Um dos temas que estão sendo negociados com deputados e que deve estar no novo texto da lei é o que se refere à regulamentação de um novo produto, o chamado “plano segmentado”. A modalidade de contratação daria aos usuários o direito apenas a consultas e exames, sem contemplar internações.
As operadoras argumentam que isso aliviaria seus caixas, já que os contratantes de planos com essa restrição teriam de arcar, à parte, com os custos de eventuais permanências em hospitais para tratamentos.
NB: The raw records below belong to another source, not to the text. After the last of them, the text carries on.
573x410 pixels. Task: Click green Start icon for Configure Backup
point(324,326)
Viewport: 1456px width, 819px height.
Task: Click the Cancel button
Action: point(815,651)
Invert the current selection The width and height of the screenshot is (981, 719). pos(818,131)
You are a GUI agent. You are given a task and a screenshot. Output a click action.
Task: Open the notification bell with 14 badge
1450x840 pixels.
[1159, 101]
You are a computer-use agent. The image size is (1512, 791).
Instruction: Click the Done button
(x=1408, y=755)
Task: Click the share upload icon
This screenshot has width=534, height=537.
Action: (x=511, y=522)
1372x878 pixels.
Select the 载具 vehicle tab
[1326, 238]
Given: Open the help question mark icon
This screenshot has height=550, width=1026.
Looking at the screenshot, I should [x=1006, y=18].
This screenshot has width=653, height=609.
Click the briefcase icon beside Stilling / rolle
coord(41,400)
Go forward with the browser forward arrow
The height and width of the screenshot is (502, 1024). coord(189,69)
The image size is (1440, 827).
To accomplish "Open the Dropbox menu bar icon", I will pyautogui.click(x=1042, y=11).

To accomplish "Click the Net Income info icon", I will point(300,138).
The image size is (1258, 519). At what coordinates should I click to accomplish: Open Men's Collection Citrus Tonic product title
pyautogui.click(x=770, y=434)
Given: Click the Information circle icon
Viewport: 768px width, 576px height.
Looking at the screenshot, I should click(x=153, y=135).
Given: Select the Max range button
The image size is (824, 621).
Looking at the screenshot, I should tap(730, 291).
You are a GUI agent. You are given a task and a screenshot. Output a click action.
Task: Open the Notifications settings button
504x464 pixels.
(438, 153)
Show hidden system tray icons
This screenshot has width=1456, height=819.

Além disso, a regulamentação desse tipo de “plano popular” evitaria o que o setor chama de “judicialização da saúde”, que ocorre quando pacientes conseguem liminares que obrigam as operadoras a custearem suas internações. Com os planos segmentados, que restringem o rol de atendimentos, portanto, seria criada uma espécie de “blindagem jurídica” para o setor.
As mudanças na lei ainda estão em fase de negociação. Lira chamou e participou da reunião com planos de saúde na qual foram debatidas as propostas do setor. Ele ainda não se manifestou sobre o mérito de eventuais mudanças, e nos bastidores tem esperado o texto ser finalizado para comentar o tema.
Consórcio para compras
O avanço do projeto não significa, porém, que todas as propostas serão aprovadas. A tendência é que a votação ocorra no segundo semestre e, até lá, haverá mais negociações políticas para o texto.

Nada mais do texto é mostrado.